An old video some of you might not have seen. A gorgeous horse, man do I love black horses!


----------



## Painted Ride (Jun 30, 2008)

so so beautiful!!


----------



## travlingypsy (Apr 5, 2008)

What is the move at 2:18-30 where it looks like hes crossing his front legs or is that just his trot?


----------



## travlingypsy (Apr 5, 2008)

Sorrry for double posting but have you guys seen this one? 
The first move I dropped my jaw. 




 
I like the ending of this one!


----------



## my2geldings (Feb 18, 2008)

My next horse should be a friesian :lol:


----------



## Spastic_Dove (Oct 4, 2007)

I like how his feathers are poking out from under his wraps.

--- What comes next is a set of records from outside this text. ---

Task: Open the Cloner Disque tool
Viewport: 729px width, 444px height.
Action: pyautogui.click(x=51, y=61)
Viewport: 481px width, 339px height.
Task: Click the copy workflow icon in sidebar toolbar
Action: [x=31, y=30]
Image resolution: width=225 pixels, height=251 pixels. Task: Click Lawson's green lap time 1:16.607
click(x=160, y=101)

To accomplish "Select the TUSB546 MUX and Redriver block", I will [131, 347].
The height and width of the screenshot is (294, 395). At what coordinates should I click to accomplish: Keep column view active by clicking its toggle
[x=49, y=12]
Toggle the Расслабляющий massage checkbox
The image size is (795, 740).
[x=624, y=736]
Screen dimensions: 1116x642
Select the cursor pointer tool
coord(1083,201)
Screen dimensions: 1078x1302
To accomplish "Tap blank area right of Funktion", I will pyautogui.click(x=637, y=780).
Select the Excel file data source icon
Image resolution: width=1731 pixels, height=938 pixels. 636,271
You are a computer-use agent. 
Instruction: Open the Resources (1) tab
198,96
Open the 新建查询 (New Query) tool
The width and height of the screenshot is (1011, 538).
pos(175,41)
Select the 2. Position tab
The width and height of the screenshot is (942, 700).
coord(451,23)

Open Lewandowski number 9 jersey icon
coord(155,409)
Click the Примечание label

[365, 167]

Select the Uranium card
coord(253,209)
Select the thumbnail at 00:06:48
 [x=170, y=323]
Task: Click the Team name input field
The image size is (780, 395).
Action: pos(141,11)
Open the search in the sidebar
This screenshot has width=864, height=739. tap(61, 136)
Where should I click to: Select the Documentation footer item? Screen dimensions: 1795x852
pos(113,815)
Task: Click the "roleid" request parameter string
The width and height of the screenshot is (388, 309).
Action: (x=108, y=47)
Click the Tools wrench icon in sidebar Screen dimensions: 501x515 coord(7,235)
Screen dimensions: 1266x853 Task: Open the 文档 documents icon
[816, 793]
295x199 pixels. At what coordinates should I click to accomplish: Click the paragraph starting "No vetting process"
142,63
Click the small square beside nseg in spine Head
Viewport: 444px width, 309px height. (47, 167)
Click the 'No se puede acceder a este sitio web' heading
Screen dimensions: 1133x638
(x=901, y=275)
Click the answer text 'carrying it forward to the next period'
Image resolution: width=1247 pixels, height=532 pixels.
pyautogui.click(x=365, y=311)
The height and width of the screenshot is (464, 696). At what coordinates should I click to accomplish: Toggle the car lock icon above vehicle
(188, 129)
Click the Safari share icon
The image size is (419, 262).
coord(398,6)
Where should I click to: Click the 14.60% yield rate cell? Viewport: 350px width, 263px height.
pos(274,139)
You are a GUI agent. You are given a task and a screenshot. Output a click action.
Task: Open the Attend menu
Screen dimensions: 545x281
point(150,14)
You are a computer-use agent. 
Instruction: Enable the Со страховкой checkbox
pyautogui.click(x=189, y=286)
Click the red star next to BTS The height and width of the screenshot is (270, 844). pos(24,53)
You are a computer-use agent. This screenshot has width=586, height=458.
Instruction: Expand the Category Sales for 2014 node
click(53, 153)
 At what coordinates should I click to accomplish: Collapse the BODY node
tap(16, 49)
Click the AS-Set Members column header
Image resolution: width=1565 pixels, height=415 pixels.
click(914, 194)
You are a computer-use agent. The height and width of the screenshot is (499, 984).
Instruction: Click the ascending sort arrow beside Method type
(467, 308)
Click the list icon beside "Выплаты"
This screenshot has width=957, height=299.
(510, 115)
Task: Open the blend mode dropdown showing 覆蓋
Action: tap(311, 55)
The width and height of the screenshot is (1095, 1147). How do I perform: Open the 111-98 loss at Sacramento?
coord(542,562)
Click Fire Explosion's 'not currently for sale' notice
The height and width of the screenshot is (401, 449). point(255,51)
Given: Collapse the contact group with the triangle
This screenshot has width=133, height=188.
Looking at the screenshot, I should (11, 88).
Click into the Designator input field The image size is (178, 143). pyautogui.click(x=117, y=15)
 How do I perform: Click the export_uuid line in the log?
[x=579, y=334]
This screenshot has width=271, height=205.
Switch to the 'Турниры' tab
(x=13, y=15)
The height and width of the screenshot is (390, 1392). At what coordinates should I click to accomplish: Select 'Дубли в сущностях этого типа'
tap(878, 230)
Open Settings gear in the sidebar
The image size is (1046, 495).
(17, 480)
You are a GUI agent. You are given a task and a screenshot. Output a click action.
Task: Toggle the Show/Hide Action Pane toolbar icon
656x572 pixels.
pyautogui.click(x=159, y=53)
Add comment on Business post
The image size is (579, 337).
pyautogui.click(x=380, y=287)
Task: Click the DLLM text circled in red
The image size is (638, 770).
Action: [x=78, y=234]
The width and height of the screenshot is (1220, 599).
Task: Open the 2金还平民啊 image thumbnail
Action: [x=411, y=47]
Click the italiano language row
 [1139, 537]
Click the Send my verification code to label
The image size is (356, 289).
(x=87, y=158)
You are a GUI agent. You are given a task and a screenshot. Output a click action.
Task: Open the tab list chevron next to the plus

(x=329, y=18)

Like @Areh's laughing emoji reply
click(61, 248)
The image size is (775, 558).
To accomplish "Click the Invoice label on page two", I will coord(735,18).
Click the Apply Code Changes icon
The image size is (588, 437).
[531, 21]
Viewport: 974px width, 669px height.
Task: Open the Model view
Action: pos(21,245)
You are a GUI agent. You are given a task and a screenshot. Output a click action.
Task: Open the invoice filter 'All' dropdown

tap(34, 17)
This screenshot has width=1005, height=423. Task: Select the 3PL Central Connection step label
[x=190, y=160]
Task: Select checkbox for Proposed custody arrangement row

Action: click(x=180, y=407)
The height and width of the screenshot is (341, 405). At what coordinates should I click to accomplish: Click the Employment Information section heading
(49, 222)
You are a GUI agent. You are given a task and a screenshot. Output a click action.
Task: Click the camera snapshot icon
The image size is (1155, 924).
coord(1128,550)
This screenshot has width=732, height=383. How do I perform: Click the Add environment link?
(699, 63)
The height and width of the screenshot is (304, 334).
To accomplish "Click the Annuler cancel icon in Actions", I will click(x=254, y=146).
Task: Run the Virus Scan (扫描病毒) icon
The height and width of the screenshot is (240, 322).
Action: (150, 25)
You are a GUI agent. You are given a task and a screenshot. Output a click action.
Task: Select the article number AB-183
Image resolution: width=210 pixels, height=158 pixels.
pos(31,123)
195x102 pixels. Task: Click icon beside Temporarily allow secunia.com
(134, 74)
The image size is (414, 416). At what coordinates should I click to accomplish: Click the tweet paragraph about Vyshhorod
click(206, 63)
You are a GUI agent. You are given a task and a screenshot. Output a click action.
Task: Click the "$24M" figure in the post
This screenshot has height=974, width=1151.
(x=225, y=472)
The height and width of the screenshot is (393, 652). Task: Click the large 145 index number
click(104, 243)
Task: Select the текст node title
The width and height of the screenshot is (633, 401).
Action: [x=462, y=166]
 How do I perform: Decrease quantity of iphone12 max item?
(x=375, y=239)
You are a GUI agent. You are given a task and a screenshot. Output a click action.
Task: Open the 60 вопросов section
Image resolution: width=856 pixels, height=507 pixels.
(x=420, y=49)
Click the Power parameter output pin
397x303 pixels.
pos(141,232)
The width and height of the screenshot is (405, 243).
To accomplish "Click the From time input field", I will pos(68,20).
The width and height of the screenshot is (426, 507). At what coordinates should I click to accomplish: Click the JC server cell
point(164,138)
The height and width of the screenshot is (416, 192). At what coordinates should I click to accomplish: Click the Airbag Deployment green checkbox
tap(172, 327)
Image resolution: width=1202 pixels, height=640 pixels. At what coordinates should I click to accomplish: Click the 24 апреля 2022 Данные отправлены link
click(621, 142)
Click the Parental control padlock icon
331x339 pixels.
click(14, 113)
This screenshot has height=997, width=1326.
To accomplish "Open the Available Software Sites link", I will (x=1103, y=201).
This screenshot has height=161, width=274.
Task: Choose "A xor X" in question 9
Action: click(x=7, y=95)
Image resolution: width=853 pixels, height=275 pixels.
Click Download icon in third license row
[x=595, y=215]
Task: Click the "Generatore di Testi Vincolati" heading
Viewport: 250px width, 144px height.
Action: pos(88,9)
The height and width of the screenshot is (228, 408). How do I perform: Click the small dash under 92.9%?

Cute.


----------



## smrobs (Jul 30, 2008)

Gypsy, I think that it looked like he was crossing his legs because he was doing a half-pass? I think that is what they are called, I don't follow dressage. And he does look goofy with the feathers sticking out like that. I also felt sorry for him, he didn't look at all comfortable. :"( poor guy. Also, that move that made your jaw drop, mine did too but for a different reason. That is soooooooooooooooooo hard on his joints. I'm supprised that he isn't crippled yet.


----------